**What you should do**
Transcribe the text lines of all the records below word for word, omitting the pictures.

**Items from a dataset**
· · · · ·

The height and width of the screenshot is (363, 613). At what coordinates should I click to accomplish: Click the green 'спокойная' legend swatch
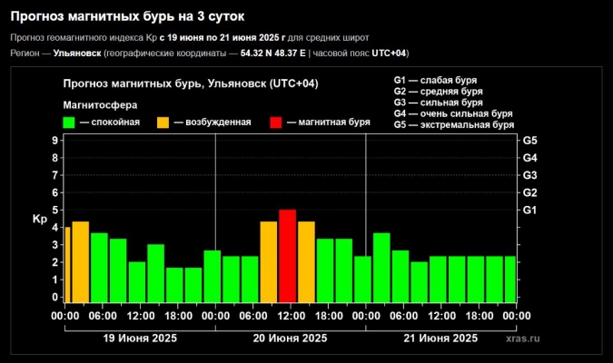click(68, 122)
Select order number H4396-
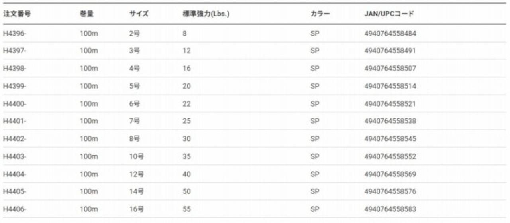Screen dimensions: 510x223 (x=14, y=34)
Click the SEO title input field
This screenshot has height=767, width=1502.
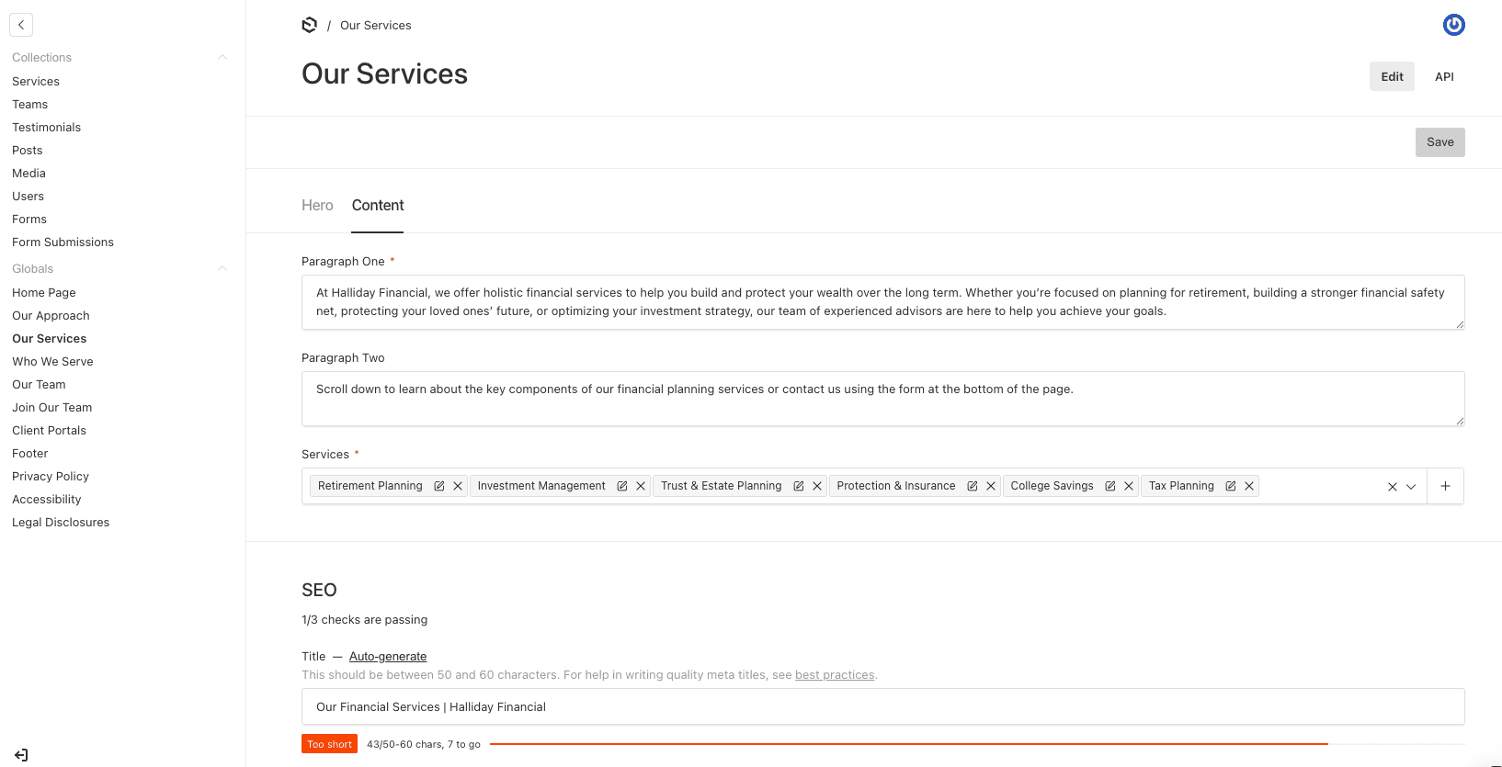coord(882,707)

· · · · ·

**Solution to the exercise**
The height and width of the screenshot is (363, 613). At what coordinates should I click to accomplish: Click the green 'спокойная' legend swatch
click(68, 122)
Select order number H4396-
Screen dimensions: 510x223 (x=14, y=34)
Click the SEO title input field
This screenshot has height=767, width=1502.
coord(882,707)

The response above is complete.